ZU ERLEDIGENDE AUFGABEN —
(A) Formuliere den Abschnitt aus dem Artikel über die Globalisierung neu, beginnend mit „Die Schweiz, deren“ und weiter bis „Lockdown-Massnahmen verursacht werden.“. Setze dabei „Exportfirmen“ an die Stelle von „Exportunternehmen“.
(B) Um wie viel Prozent gingen laut dem Artikel über die Globalisierung die Einfuhren der Schweiz im April zurück?

BEREITGESTELLTER AUSZUG —
···

Wie weiter mit der Globalisierung?

01.07.2020
2/2020

Auf einmal waren die Grenzen dicht. Schutzmaterial, das für die Schweiz bestimmt war, wurde in Nachbarländern blockiert. Wie geht es weiter mit der Globalisierung nach der Corona-Pandemie? Welche politischen Massnahmen werden Staaten ergreifen zur Linderung der wirtschaftlichen Schäden? Wie intensiv kooperiert die Staatengemeinschaft.

Die Prognosen für den Welthandel sind düster: Mit einem Rückgang zwi-schen 13 und 32 Prozent rechnet die Welthandelsorganisation (WTO) in diesem Jahr infolge der Corona-Krise. Die grosse Spannweite sei zurückzuführen auf das «nie zuvor dagewesene» Ausmass der Gesundheitskrise und der damit verbundenen wirtschaftlichen Unsicherheit, sagte WTO-Generaldirektor Roberto Azevêdo Anfang April. «Diese Zahlen sind hässlich – da gibt es nichts schönzureden», lautete sein Kommentar. Behält die WTO recht, wird der globale Handel 2020 so stark sinken wie noch nie seit dem Zweiten Weltkrieg.

Die Schweiz, deren Wirtschaftskraft und Wohlstand stark von der Leistung der hiesigen Exportunternehmen abhängig ist, meldete im April bei den Einfuhren ein Minus von knapp 22 Prozent und bei den Ausfuhren saisonbereinigt von knapp 12 Prozent. Seit Jahrzehnten waren dies die höchsten Rückgänge innerhalb eines Monats. Nach Schätzungen der KOF gehen zwischen 54 und 71 Prozent der Wertschöpfungsverluste auf den Einbruch der Weltwirtschaft zurück, wohingegen nur zwischen 19 und 45 Prozent direkt durch die Lockdown-Massnahmen verursacht werden.

···

GEGEBENE EINTRÄGE —

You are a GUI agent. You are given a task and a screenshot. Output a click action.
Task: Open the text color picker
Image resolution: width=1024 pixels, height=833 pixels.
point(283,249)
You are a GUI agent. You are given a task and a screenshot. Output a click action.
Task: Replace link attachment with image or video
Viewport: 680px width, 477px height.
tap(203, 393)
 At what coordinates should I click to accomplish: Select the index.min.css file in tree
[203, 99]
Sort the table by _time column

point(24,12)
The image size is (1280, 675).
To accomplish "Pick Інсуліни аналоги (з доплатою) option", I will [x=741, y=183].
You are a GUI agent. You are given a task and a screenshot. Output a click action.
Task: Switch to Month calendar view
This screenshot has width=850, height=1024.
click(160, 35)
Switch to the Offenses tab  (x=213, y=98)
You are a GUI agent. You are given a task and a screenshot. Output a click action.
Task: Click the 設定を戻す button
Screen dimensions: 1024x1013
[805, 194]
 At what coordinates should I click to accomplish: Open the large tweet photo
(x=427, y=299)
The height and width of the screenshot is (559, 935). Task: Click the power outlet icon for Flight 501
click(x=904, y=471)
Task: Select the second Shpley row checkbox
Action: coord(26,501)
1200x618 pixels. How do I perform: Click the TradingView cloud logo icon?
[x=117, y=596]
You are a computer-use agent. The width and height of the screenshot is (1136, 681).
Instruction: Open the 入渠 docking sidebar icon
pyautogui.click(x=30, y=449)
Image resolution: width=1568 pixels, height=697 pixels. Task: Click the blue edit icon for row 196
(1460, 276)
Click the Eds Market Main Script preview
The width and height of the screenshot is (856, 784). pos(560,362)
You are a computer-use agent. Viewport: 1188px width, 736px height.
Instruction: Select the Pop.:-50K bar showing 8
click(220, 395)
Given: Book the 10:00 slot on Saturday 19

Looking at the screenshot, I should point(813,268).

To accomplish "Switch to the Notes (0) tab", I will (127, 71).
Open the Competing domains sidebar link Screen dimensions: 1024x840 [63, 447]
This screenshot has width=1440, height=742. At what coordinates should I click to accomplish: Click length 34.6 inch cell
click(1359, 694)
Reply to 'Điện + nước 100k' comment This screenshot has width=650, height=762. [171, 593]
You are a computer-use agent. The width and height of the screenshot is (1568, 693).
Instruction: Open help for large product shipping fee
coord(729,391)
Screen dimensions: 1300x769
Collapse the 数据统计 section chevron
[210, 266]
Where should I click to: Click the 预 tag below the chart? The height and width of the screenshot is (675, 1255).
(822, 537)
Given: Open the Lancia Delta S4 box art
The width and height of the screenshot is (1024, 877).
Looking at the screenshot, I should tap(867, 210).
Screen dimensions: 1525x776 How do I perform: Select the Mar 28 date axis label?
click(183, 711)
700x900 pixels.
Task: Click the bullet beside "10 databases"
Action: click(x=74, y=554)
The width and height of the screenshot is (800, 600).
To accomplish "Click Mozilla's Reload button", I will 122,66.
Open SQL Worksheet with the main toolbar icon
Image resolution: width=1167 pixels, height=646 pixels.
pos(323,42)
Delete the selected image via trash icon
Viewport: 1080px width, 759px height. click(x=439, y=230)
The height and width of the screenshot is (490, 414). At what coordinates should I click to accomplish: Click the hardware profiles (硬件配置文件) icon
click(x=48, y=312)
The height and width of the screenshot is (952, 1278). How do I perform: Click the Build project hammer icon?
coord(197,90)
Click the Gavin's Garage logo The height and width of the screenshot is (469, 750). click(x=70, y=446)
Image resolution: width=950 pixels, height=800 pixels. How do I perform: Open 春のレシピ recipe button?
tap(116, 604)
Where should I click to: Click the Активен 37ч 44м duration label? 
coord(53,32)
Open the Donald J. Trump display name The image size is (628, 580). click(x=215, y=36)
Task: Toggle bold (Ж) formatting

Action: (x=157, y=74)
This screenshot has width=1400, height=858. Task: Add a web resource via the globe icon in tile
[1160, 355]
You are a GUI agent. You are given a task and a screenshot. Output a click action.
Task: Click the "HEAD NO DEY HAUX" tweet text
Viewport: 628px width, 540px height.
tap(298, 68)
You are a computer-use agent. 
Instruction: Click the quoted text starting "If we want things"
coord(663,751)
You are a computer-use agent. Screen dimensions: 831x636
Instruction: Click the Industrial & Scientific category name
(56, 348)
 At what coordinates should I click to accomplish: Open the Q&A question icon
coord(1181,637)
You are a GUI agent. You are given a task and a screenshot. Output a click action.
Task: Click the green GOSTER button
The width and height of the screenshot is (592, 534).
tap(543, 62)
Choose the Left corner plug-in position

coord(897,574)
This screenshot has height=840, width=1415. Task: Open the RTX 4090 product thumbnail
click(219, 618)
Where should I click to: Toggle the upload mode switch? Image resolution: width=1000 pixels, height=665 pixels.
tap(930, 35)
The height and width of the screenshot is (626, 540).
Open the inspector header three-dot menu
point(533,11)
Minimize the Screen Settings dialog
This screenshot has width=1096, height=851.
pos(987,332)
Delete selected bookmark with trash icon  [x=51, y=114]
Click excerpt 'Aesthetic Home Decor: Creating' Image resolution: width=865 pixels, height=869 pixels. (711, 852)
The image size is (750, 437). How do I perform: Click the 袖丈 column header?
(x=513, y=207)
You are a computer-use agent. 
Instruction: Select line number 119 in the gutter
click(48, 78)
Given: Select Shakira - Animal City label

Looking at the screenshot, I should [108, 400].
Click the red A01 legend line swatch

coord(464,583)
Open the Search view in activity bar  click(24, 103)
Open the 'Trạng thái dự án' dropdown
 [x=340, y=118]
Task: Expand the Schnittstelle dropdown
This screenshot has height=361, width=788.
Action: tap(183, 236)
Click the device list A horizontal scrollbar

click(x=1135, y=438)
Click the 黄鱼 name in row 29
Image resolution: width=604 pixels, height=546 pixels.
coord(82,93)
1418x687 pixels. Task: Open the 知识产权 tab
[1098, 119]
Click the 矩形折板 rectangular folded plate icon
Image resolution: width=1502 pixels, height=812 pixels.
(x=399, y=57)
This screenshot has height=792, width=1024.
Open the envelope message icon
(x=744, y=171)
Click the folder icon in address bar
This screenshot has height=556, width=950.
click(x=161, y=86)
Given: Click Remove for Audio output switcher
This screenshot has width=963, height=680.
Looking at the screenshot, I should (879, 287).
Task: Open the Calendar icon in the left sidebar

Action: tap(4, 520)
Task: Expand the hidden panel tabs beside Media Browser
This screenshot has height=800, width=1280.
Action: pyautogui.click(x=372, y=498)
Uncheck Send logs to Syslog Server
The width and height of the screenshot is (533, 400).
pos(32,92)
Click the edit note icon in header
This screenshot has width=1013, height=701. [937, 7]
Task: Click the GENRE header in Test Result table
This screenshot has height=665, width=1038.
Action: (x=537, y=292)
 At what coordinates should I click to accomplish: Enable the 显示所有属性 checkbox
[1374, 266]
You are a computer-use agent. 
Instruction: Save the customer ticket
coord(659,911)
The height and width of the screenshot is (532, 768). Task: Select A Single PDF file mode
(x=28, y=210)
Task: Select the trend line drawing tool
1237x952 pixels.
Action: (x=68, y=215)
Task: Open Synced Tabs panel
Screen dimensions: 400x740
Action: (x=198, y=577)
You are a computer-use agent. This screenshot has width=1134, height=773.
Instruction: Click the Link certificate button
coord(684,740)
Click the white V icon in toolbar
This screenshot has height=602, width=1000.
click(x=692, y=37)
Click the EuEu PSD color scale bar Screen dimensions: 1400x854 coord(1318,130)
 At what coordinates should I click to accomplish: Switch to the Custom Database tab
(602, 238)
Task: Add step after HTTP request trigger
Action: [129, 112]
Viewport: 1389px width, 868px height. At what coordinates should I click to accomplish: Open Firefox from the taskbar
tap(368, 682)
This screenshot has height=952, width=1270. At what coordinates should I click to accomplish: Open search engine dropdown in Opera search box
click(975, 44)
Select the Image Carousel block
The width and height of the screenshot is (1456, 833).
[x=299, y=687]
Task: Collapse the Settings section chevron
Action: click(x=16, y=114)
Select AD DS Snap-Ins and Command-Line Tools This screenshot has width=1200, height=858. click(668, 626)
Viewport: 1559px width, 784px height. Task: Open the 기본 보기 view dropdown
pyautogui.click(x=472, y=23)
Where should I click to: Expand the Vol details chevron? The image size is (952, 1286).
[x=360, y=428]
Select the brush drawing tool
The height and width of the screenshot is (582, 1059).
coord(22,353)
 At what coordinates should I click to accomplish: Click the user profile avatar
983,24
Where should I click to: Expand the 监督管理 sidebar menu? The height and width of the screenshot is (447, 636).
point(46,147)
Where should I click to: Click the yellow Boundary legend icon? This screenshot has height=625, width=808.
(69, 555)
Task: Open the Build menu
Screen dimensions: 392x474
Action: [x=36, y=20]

···

ERGEBNISSE DER ÜBUNG —
(A)
Die Schweiz, deren Wirtschaftskraft und Wohlstand stark von der Leistung der hiesigen Exportfirmen abhängig ist, meldete im April bei den Einfuhren ein Minus von knapp 22 Prozent und bei den Ausfuhren saisonbereinigt von knapp 12 Prozent. Seit Jahrzehnten waren dies die höchsten Rückgänge innerhalb eines Monats. Nach Schätzungen der KOF gehen zwischen 54 und 71 Prozent der Wertschöpfungsverluste auf den Einbruch der Weltwirtschaft zurück, wohingegen nur zwischen 19 und 45 Prozent direkt durch die Lockdown-Massnahmen verursacht werden.

(B) Um knapp 22 Prozent.